Having such a bijection $f$, define a sequence $\langle i_n \rangle_{i \in \omega}$ as follows:

• $i_0 = f^{-1} ( 0 )$;
• $i_{n+1} = \min \{ i \in \omega : i > i_n , f ( i ) > f ( j )\text{ for all }j \leq i_n \}$.

Since $\beta$ is a limit ordinal it is possible to find such a sequence. Note that it is strictly increasing.

Given $\epsilon < \beta$, since $f^{-1} ( \epsilon ) = k < \omega$, it follows that $i_{k} \geq k$, and therefore $f ( i_{k+1} ) > f ( k ) = \epsilon$.

We then define $\alpha_n = f ( i_n )$.

Answer 2

You’re being asked to construct a strictly increasing sequence whose limit (supremum) is $\beta$. Let $f:\omega\to\beta$ be a bijection; there is one, because $\beta$ is a countable limit ordinal.
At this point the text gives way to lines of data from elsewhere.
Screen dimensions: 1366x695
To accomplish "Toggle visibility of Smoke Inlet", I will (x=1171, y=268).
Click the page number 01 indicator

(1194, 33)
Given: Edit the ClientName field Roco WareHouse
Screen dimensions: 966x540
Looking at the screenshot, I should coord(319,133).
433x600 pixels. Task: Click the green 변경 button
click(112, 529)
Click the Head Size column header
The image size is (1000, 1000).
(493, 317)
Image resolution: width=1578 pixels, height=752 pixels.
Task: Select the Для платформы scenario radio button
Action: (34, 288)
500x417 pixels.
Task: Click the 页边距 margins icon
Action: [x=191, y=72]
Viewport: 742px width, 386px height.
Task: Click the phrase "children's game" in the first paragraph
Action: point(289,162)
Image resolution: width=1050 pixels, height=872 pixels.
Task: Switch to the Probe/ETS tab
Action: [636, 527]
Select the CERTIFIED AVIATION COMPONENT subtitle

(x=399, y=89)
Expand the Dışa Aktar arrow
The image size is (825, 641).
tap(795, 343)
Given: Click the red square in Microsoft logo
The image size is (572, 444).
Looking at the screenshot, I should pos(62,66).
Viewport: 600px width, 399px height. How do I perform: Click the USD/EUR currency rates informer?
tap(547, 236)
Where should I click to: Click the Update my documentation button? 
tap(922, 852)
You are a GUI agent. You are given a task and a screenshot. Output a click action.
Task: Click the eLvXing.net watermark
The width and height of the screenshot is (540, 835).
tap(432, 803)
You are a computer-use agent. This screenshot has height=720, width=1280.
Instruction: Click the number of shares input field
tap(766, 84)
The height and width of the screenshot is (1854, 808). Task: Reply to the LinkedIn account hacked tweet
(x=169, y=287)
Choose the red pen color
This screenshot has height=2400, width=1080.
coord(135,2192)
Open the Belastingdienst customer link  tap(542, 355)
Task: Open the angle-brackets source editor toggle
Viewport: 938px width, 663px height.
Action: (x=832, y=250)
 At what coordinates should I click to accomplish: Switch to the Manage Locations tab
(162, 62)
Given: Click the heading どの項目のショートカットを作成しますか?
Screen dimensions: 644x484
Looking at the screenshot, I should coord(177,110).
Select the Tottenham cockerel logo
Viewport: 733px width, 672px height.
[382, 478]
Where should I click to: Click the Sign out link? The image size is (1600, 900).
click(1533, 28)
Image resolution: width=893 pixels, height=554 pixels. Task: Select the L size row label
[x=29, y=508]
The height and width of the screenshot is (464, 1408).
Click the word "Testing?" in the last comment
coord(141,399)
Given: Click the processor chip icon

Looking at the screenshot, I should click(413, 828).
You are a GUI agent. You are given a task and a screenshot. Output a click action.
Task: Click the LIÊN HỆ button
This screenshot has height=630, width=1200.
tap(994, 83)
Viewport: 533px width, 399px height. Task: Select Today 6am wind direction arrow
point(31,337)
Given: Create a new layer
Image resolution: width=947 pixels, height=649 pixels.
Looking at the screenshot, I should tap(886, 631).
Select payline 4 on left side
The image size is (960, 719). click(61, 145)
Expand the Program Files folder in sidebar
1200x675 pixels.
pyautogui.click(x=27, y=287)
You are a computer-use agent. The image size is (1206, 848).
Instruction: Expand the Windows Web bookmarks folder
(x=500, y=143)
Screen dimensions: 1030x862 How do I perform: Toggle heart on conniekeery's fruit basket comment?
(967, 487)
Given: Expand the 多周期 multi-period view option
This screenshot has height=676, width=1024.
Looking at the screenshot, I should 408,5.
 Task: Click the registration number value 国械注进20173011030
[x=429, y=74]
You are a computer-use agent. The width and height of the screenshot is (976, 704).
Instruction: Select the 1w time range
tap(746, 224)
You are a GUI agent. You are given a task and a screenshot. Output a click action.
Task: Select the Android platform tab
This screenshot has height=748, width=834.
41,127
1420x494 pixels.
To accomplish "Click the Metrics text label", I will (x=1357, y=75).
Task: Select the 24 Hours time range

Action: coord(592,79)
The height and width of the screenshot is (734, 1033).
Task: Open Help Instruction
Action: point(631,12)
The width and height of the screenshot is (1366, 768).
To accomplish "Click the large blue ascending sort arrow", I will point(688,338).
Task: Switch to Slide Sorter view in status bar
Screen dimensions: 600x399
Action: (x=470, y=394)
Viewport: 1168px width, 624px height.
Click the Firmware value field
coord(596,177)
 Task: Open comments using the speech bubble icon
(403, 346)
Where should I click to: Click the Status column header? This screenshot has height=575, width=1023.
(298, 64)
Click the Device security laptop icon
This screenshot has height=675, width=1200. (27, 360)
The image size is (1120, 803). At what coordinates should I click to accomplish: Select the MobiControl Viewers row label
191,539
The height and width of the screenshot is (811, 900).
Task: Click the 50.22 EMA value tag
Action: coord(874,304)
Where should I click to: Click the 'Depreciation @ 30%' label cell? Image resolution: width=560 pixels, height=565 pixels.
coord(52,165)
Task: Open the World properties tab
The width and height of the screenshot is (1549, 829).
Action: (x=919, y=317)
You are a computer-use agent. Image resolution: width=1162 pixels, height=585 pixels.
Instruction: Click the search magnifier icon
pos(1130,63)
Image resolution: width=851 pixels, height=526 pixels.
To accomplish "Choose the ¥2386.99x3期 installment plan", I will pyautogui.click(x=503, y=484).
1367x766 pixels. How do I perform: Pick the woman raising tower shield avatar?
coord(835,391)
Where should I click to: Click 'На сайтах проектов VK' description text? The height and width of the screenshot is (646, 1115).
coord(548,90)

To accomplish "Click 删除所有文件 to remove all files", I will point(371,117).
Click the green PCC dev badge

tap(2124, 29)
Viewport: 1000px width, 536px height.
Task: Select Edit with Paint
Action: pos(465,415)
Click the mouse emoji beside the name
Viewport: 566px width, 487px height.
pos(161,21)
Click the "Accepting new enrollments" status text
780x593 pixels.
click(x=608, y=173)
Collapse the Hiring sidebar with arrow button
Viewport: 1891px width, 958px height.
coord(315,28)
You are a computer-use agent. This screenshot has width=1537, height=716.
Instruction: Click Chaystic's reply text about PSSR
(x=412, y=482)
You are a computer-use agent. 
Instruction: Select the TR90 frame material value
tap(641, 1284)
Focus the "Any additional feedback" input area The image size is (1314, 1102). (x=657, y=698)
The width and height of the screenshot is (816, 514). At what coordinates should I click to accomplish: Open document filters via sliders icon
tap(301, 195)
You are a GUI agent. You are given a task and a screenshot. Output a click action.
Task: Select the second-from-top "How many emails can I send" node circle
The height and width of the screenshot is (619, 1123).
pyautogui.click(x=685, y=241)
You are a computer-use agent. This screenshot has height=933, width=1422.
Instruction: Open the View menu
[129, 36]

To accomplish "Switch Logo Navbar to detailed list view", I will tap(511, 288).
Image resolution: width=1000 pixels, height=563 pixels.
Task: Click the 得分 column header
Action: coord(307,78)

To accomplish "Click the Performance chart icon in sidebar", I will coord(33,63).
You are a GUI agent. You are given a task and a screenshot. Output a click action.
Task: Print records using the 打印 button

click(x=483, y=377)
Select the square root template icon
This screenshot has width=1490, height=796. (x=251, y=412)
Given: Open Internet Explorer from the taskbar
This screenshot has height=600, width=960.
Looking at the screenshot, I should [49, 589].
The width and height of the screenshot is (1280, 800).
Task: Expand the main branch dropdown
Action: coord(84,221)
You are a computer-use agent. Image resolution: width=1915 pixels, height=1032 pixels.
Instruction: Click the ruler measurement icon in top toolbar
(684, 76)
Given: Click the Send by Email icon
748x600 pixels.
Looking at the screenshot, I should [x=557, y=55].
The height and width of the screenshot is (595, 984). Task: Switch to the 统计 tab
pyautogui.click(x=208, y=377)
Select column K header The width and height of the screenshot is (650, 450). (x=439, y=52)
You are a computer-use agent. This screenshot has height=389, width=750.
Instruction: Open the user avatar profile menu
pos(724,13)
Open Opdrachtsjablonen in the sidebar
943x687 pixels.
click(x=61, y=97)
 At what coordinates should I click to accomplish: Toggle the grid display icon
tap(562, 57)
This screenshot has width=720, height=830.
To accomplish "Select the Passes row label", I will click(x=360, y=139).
Moreover, you may assume that $f(0)=0$: if $f(0)=n>0$ and $f(k)=0$, just switch the values of $f(0)$ and $f(k)$. Now let $\alpha_0=f(0)$. Given $\alpha_n$, let $$\alpha_{n+1}=f\big(\min\{k\in\omega:f(k)>\alpha_n\}\big)\;.$$ This certainly ensures that $\langle\alpha_n:n\in\omega\rangle$ is a strictly increasing sequence of ordinals less than $\beta$. You still have to show that $\sup_n\alpha_n=\beta$, and I’ll leave that for you to try.